Una vocazione maturata nei secoli
Attualmente la Chiesa in Angola può contare su 18 circoscrizioni ecclesiastiche. L'arcidiocesi di Luanda ha come suffraganee le diocesi di Cabinda, Mbanza Congo, Uije, Malanje, Saurimo, Novo Redondo e Ndalatando; l'arcidiocesi di Huambo ha come suffraganee la diocesi di Benguela, Kwito-Biè e Lwena; l'arcidiocesi di Lubabgo ha come suffraganee le diocesi di Menongue e Ondjiva. Su una popolazione di quindici milioni e mezzo di abitanti i cattolici sono circa otto milioni e seicento mila. Al 31-12-2008 i vescovi erano ventuno. 443 sono i sacerdoti diocesani; 351 quelli religiosi; i religiosi non sacerdoti sono 98; le religiose professe sono 2.178; i catechisti sono 30.934. 1031 sono i seminaristi minori; 1.236 quelli maggiori. Le parrocchie distribuite sul territorio angolano sono 307; 2.976 i centri pastorali di altro genere.
Tra i centri d'istruzione sono gestiti dalla Chiesa 348 scuole materne e primarie con 168.798 alunni; 121 medie inferiori e secondarie frequentate da 52.535 alunni e 12 tra istituti superiori e università che contano 5.465 studenti.

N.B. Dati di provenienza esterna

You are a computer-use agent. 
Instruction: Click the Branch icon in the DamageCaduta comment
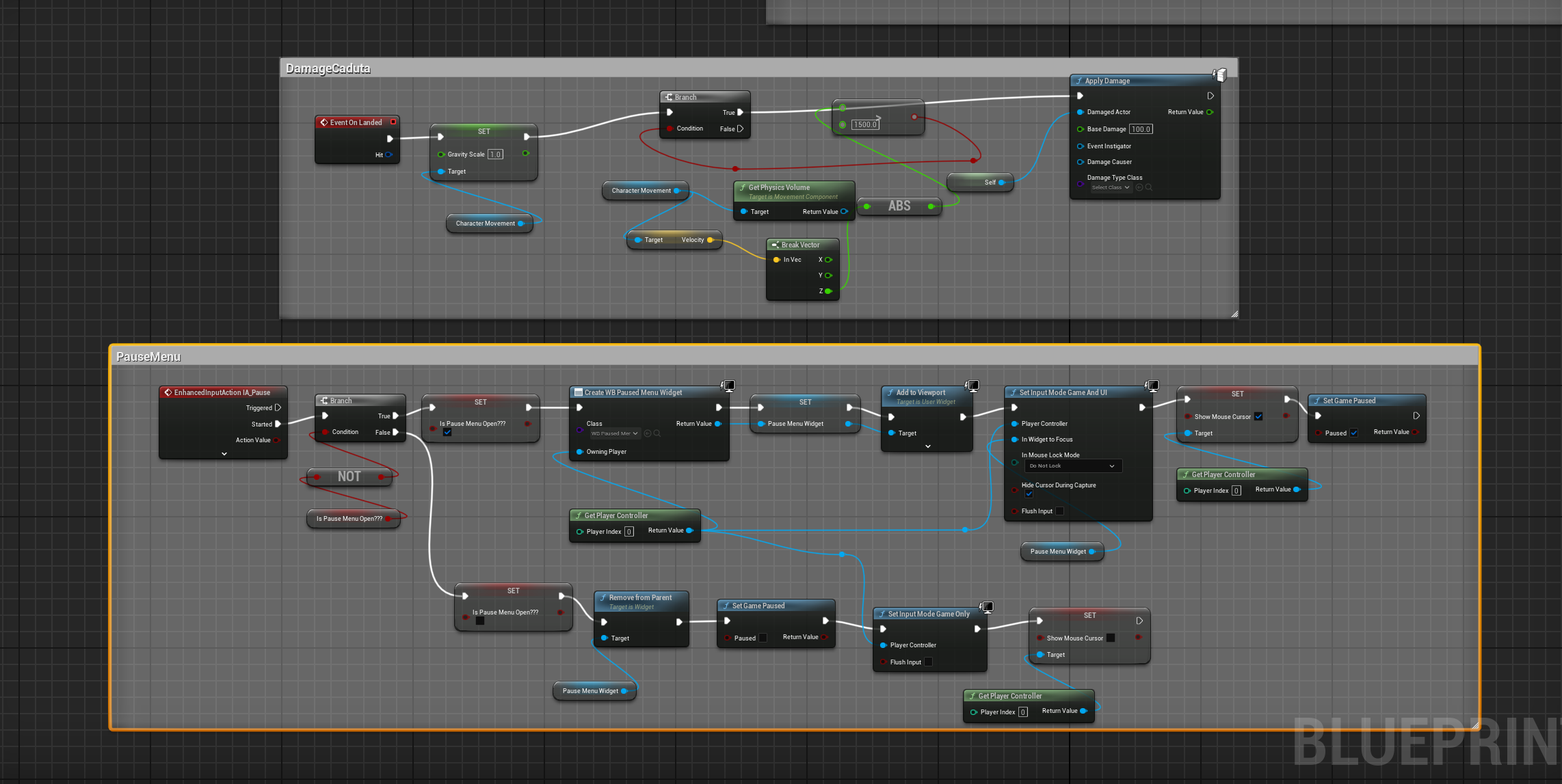pyautogui.click(x=669, y=97)
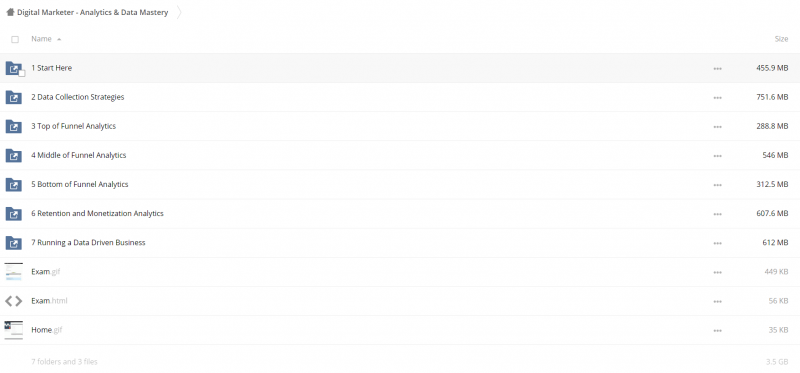Toggle the select-all checkbox in header
800x373 pixels.
point(15,39)
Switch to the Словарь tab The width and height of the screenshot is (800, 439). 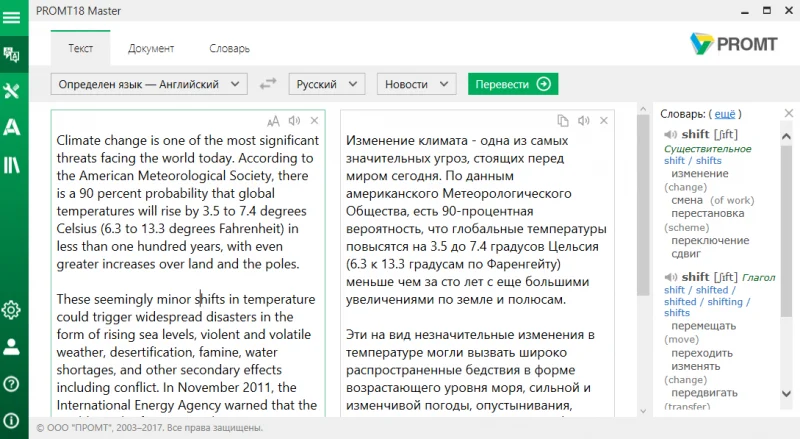click(230, 48)
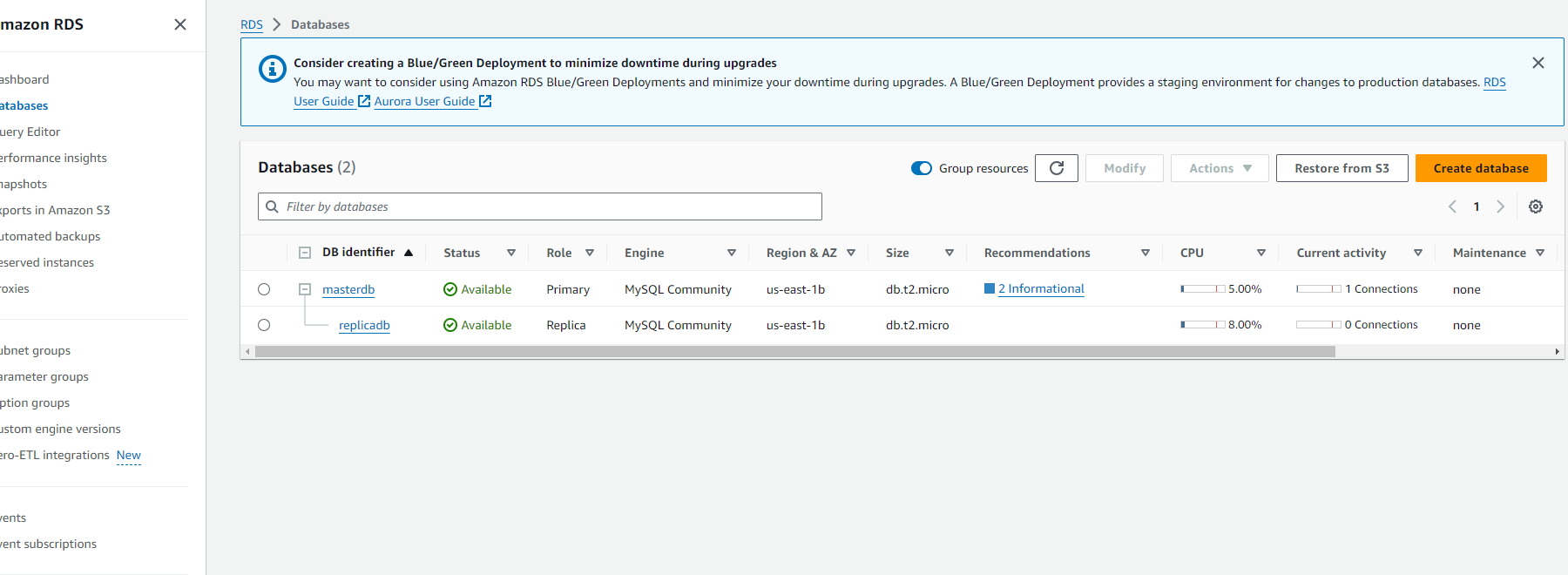The width and height of the screenshot is (1568, 575).
Task: Go to next page of databases
Action: [x=1500, y=206]
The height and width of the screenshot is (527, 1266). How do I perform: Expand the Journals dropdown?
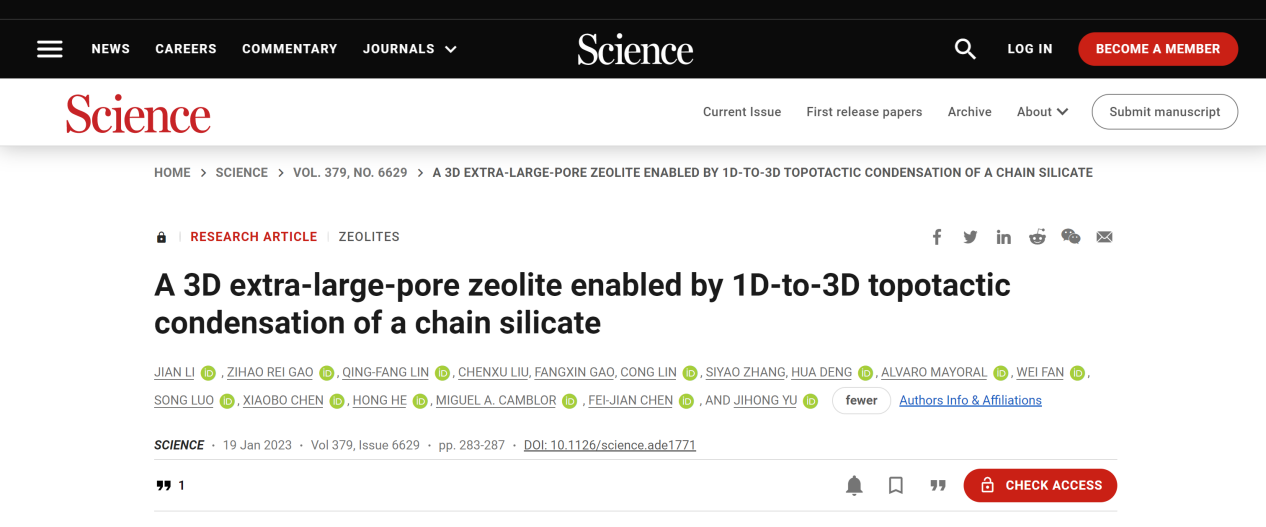tap(410, 49)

Numerosi sono anche i centri caritativi e sociali di proprietà o gestiti direttamente da enti o da congregazioni religiosi. In tutto il Paese 23 ospedali sono stati aperti da enti religiosi. Inoltre sono stati aperti 269 ambulatori, 4 lebbrosari; 16 case di ricovero e cura per anziani e minorati; tra le istituzioni per i bambini 45 sono gli asili e gli orfanotrofi. Vi sono inoltre 37 consultori familiari e altri centri di protezione della vita, più 28 centri speciali di educazione o di rieducazione sociale e 41 altre istituzioni.